Além da menor renda e do maior desemprego, o trabalho doméstico sobrecarrega as jovens negras de 14 a 29 anos que dedicam 22 horas, por semana, aos afazeres domésticos. Enquanto isso, a média dos homens negros e brancos é de 11,7 horas na semana
O estudo mostra que, desde a pandemia, as condições de trabalho melhoraram, mas ainda assim, o Brasil não tem políticas públicas específicas para as jovens negras nem tampouco as empresas possuem um olhar direcionado a essas mulheres, que são frequentemente preteridas em processos seletivos, afirmou a pesquisa.
O grupo das jovens negras também chega menos ao ensino superior no Brasil. Enquanto as jovens brancas frequentando ou concluindo o ensino superior, em 2023, chegavam a 39,8% do total, as jovens negras na mesma situação eram apenas 23,4% do total.

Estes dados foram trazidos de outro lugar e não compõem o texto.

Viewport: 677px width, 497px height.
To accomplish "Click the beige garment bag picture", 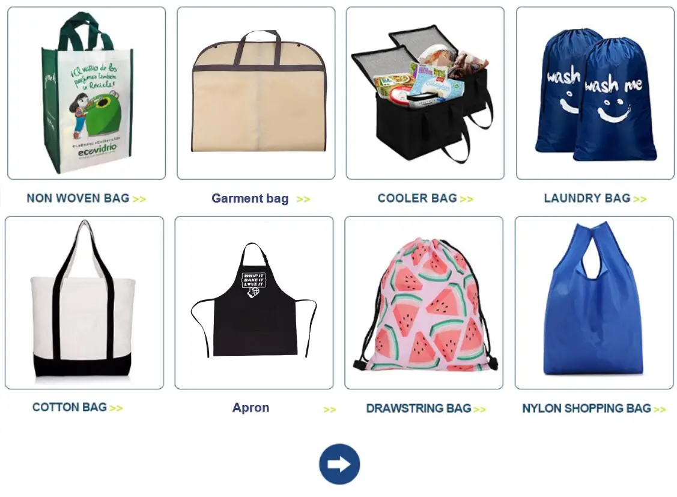I will [x=256, y=93].
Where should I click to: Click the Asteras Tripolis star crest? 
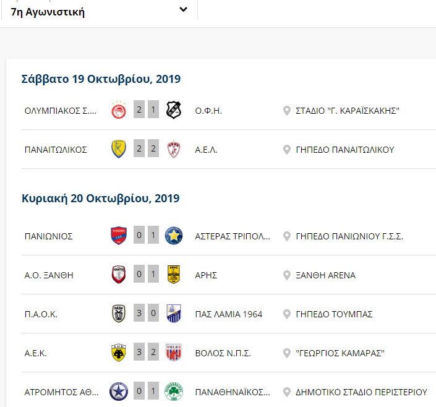174,236
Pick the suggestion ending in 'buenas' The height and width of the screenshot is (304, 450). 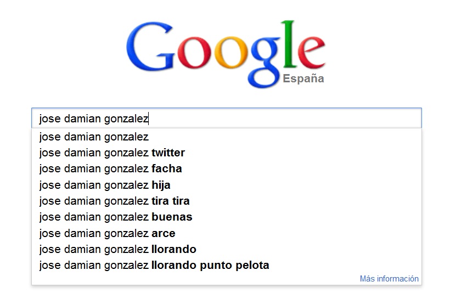(227, 217)
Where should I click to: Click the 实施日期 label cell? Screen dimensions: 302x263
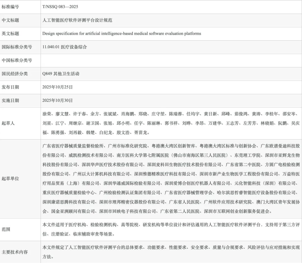[10, 101]
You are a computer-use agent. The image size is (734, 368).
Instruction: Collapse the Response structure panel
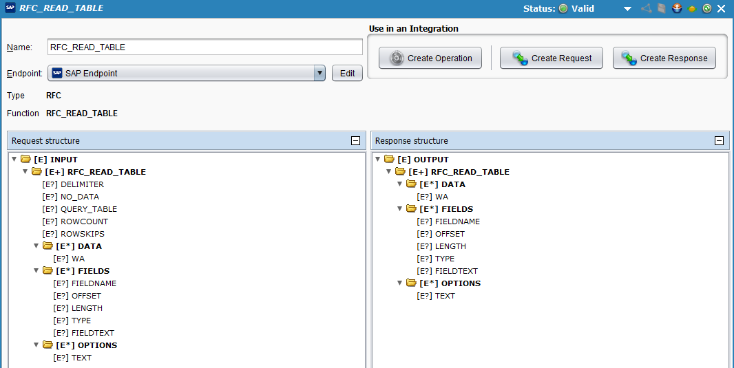click(x=719, y=141)
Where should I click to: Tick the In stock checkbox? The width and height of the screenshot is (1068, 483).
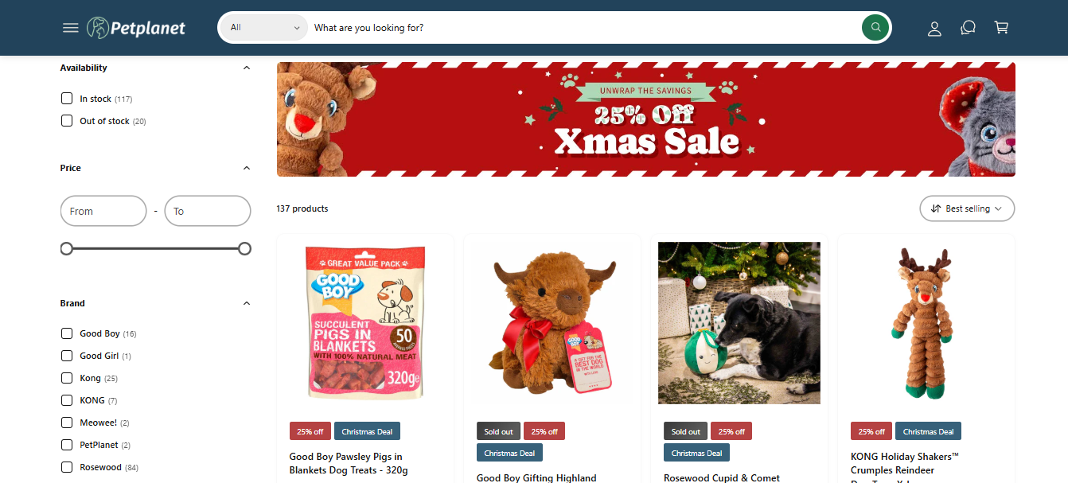(67, 99)
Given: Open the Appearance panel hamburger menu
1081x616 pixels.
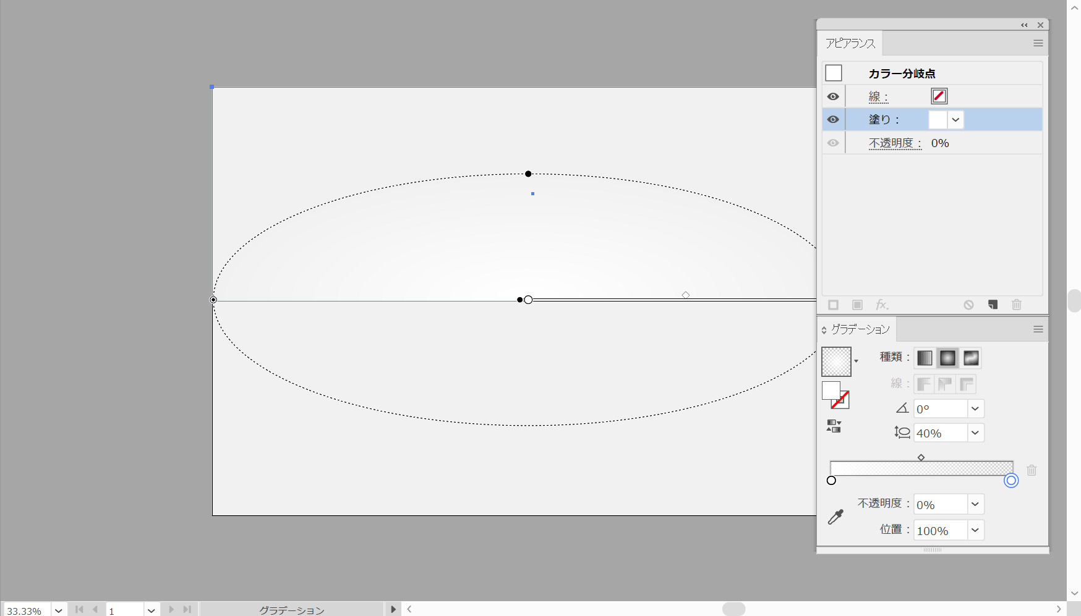Looking at the screenshot, I should (1038, 43).

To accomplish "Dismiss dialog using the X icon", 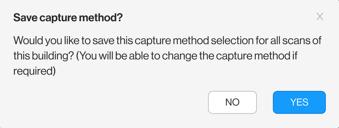I will tap(320, 16).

Atualmente, mesmo com a política de cotas, podemos ver no máximo a segunda geração de pessoas negras nas universidades. Aliado a isso, temos o fato ainda de que pessoas negras estudam, em sua maioria, em escolas públicas, não tem acesso financeiro a cursos de idiomas e começam a trabalhar em posições operacionais ainda na adolescência. A urgência financeira também é um agravante, que obriga essa população a entrar cedo no mercado de trabalho e a dedicar menos anos ao desenvolvimento acadêmico formal. Não podemos esquecer, todavia, dos vieses inconscientes e estereótipos que existem na contratação de pessoas negras por empresas brasileiras. Mesmo quando vemos pessoas negras com alto nível de qualificação, ainda assim elas demoram mais a ocupar cargos de liderança e, em geral, têm os mais baixos salários, se comparado ao de pessoas brancas, diz Juliana.
Para ela, as empresas têm papel fundamental na promoção da igualdade salarial e na eliminação das diferenças raciais no ambiente de trabalho. O primeiro passo é contratar mais pessoas negras, começando pelo RH.
Com uma área de Recursos Humanos composta por mais pessoas negras, a probabilidade de mais pessoas negras serem atraídas no processo de seleção é maior. Além disso, é necessário promover programas de desenvolvimento de carreira focados alavancar a carreira de pessoas negras e promovê-las como liderança. Também é necessário promover treinamento contínuo dos times sobre letramento racial, vieses inconscientes e estereótipos. As pessoas brancas historicamente já são contratadas. Então, para termos o Brasil representado nas empresas brasileiras, é necessário que haja uma ação efetiva no momento de fazer o short list de candidatos, ou seja, garantir que pelo menos 50% seja de pessoas negras. Do contrário, continuaremos reproduzindo o status quo, conclui.